Last week, I challenged Tory MP John Lamont in the Commons on National Farmers Union (NFU) fears and those of consumers, about the threat to food standards and safety.

I was astounded when he responded that the NFU “is spreading misinformation” about this important matter and the prospect of substandard, low quality food imports flooding the UK market and undercutting our excellent quality produce following a trade deal with America.

More than a million people pledged their support for UK farming and food production by signing the NFU’s petition urging the UK Government to ensure future trade deals do not lead to imports of food it would be illegal to produce here.

Scotland has a world-leading reputation for high-quality food production; a sector which is one of the best performing in our economy. Over the last decade, food exports have more than doubled and sales of Scottish brands in the UK have risen by over 40 per cent.

Our reputation is founded on provenance, quality and high standards of production, food safety, environmental protection and animal welfare. We have stringent food safety standards protecting consumers and helping our producers.
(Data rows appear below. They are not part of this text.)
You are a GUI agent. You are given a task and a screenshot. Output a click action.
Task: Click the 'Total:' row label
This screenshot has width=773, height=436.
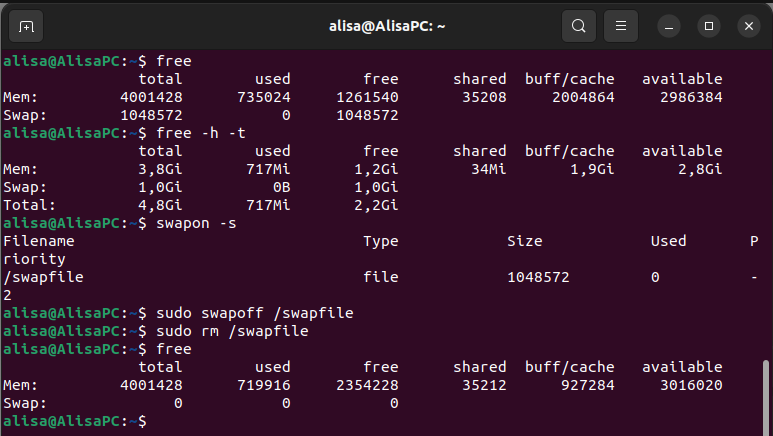point(30,205)
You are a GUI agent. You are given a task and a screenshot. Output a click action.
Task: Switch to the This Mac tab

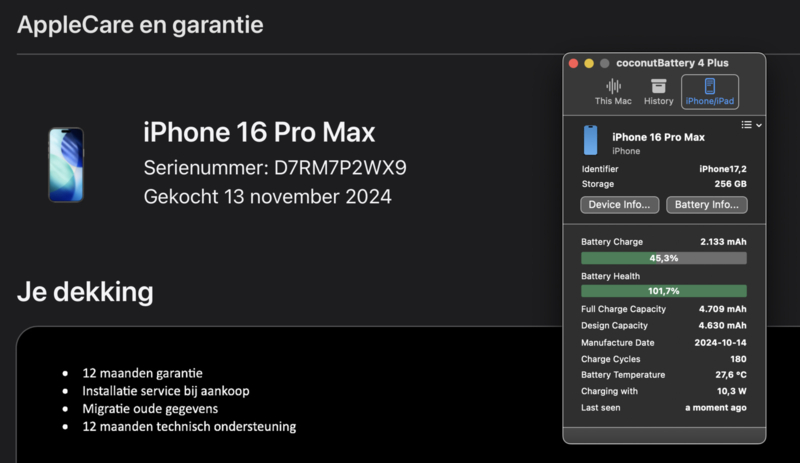click(613, 91)
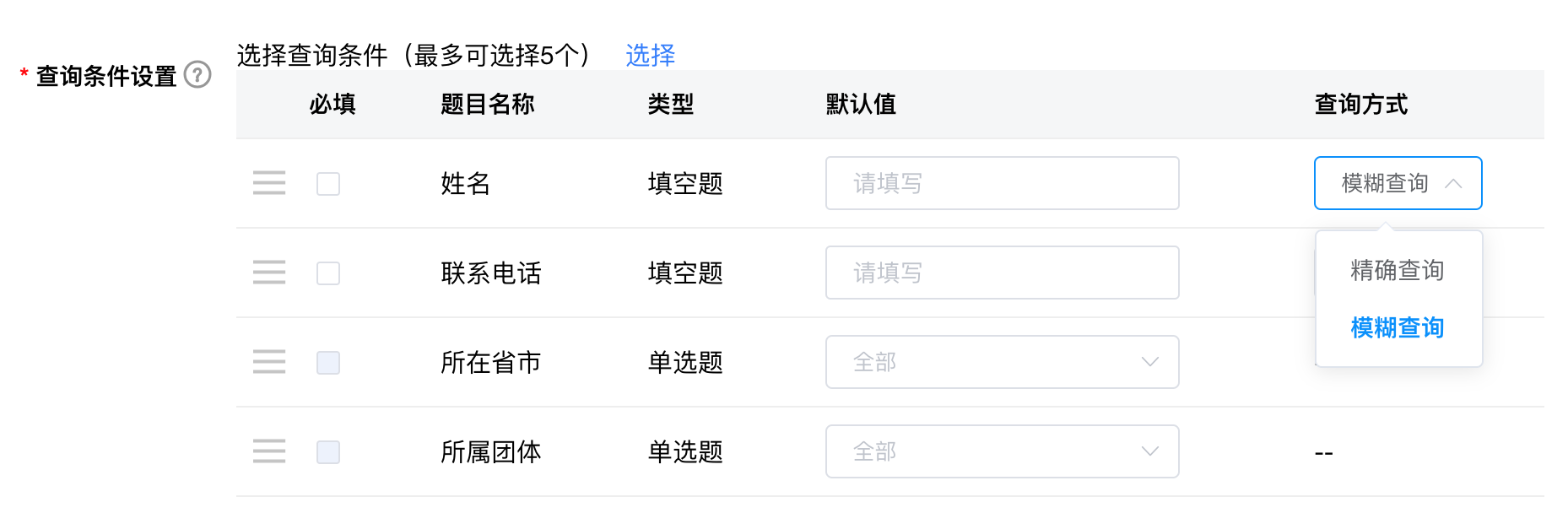
Task: Toggle the 必填 checkbox for 所在省市
Action: point(328,363)
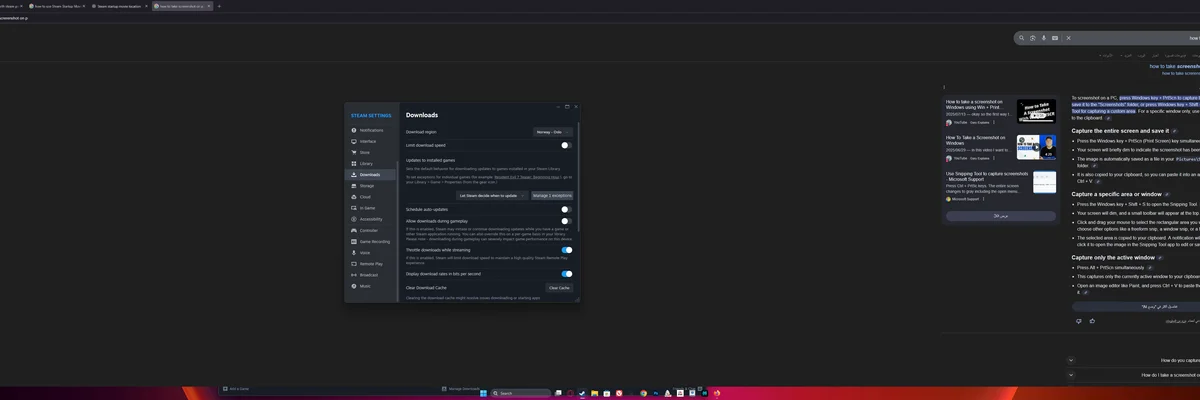The image size is (1200, 400).
Task: Switch to the Game Recording settings
Action: (376, 241)
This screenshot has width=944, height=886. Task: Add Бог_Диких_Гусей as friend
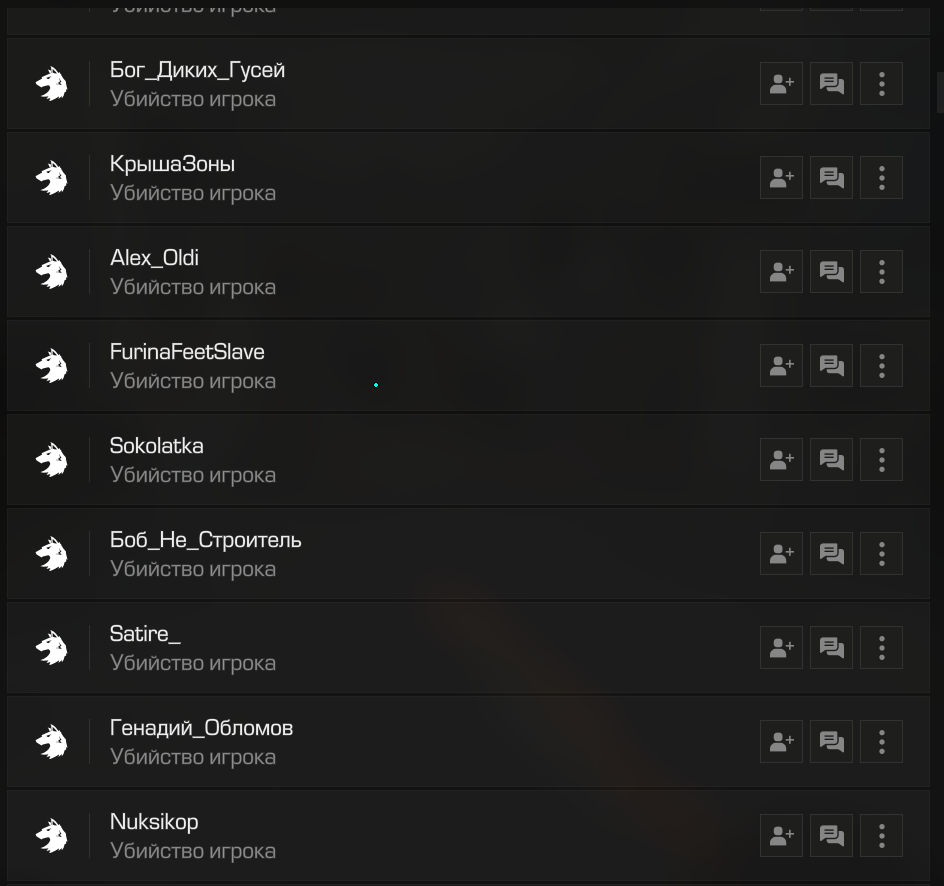pos(781,84)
A no-deal Brexit from January 1, 2021 poses a serious threat to these standards and the livelihoods of Scottish farmers, who it’s becoming increasingly clear the Tories are prepared to abandon these where necessary to secure post-Brexit trade deals.

I first raised concerns about this in September 2017. The Tories subsequently pledged not to compromise on our high food standards after Brexit, a commitment they have obviously abandoned. I again raised this matter at Westminster last week and presented a petition calling for an extension of the transition period and a Food Standards Commission with a remit to ensure the quality of food and drink imports.

The UK Tory Government has refused to introduce proper safeguards to protect food standards after the UK leaves the European Union (EU). SNP MPs repeatedly urge UK Ministers not to sell out domestic producers and food manufacturers, many of whom already face an unprecedented threat to future operations. Scotland’s high-quality food producers must not be undercut by cheaper, substandard imports. Lowering standards in the pursuit of trade deals will only damage food production and potentially impact public health and is opposed by 72 per cent of the population.

As consumer rights organisation Which? has stated, if we leave the EU without a deal, we will trade on World Trade Organisation terms. Trading under such circumstances, risks opening our markets up to such delights as chlorinated chicken and hormone injected beef, with our devolved parliaments unable to stop it, due to such powers being reserved to Westminster. That would be completely unacceptable.

The Tories also failed to set out the role of the UKs devolved parliaments in the Bill which makes provision for post-Brexit trade deals.

The Scottish Parliament needs the powers to protect our premium food and drink industry. It is important that, as agriculture in Scotland and across the UK adapts to life outside the EU, current high standards in animal welfare, plant hygiene and food quality are not only maintained but continually improve.

The SNP Government is committed to keeping pace with EU standards on food, animal welfare and the environment. The Tories have proven time and again that they cannot be trusted to stand up for Scotland’s farmers or food and drink industries.

It is time for Tory MPs who are elected to represent Scotland’s communities stand up for our farmers, high quality produce and, ultimately, public health.